2022-06-29

Drive on by.

A few weeks ago, I was taking my eldest on a trip for him to complete a financial transaction as part of his desire to further his interests in coins. There is a lot of aspects and levels to all of this that's not something I would really go into on a blog (as it would involve revealing some more personal information about myself and my family I'd rather not have online),  but let's just say I was doing so to - among other things - fulfill a parental duty.

While driving back,  we found ourselves at a red light on a road that leads to an intersection to 2 different highways.

While at the red light, I saw seated on the sidewalk a relatively young woman with a sign requesting money. She looked disheveled, homeless, and in need of shelter, but what really horrified me was that next to her was a little boy. 

He couldn't have been more than 2. He was standing there, next  to this woman.

Presumably they were mother and son.

They were non-white. One could make a case they were in dire straits.

I haven't stopped thinking about this woman and this boy ever since.

The woman could've been as old an my wife. The boy wasn't too far younger than my own youngest.

What happened to them?  Are they alright?
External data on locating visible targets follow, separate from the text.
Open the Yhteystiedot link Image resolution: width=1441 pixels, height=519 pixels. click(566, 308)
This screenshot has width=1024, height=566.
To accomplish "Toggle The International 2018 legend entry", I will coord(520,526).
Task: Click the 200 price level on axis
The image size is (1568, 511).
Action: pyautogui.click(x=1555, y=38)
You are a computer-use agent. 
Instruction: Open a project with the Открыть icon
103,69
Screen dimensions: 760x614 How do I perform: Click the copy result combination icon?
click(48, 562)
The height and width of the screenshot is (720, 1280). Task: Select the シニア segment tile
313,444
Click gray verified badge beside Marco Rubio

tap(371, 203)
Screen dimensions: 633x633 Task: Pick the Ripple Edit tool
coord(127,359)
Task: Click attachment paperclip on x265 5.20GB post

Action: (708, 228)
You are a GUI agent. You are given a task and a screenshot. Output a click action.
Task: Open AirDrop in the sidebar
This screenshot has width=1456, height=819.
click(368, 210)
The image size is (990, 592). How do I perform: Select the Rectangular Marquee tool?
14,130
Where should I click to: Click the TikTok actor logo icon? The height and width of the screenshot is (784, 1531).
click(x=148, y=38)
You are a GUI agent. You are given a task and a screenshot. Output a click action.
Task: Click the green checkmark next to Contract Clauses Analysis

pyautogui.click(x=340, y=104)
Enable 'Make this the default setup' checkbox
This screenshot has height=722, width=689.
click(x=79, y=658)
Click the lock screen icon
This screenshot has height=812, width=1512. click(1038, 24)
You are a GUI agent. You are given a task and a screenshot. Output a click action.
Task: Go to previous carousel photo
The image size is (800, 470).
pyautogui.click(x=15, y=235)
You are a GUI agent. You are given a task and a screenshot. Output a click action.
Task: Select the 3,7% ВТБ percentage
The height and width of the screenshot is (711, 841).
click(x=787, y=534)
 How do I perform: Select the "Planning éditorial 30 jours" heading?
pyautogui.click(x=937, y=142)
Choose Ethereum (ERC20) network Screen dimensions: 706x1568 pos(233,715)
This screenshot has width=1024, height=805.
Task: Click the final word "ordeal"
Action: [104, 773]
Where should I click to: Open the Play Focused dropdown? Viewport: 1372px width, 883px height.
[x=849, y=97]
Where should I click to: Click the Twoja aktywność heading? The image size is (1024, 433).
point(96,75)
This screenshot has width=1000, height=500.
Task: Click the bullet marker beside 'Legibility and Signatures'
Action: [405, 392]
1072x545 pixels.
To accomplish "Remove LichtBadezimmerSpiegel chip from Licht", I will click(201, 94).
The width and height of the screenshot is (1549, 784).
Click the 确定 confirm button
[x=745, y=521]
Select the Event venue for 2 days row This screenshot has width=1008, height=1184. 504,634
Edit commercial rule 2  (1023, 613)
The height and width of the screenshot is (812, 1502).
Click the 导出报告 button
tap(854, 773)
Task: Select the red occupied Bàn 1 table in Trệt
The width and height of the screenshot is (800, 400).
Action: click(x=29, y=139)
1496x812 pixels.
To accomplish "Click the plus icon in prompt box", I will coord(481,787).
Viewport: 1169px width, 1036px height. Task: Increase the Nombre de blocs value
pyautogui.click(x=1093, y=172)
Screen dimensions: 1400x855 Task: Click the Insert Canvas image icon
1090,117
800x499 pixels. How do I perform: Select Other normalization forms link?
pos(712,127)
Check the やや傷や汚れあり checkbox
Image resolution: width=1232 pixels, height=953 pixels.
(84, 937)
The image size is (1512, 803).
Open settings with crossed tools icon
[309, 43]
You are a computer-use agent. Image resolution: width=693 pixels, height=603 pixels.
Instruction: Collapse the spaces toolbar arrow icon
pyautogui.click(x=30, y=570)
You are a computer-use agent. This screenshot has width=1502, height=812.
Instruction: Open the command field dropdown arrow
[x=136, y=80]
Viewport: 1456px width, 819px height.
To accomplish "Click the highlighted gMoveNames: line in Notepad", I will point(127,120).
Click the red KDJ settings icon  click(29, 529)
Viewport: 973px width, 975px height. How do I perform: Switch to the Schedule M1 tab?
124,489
Why didn't I give them some money?  What could I have done?

I thought about how fortunate I was to be dragged along on what seemed like an indulgent middle-class hobby of an activity, burning up more fossil fuels and doing my part to emit more greenhouse gases into the atmosphere.

I felt entitled and ashamed for doing all those things, and for doing nothing else, and then even more so for thinking about how I should write about this on a fucking blog.

I can see how some of my white colleagues at  work would react to all of this  - I won't bother posting that here.

But aside from all of that, I found myself ultimately asking myself - Am I so wonderful a person in my own life that I can simply drive on by while others - circumstances aside -  suffer, and possibly die?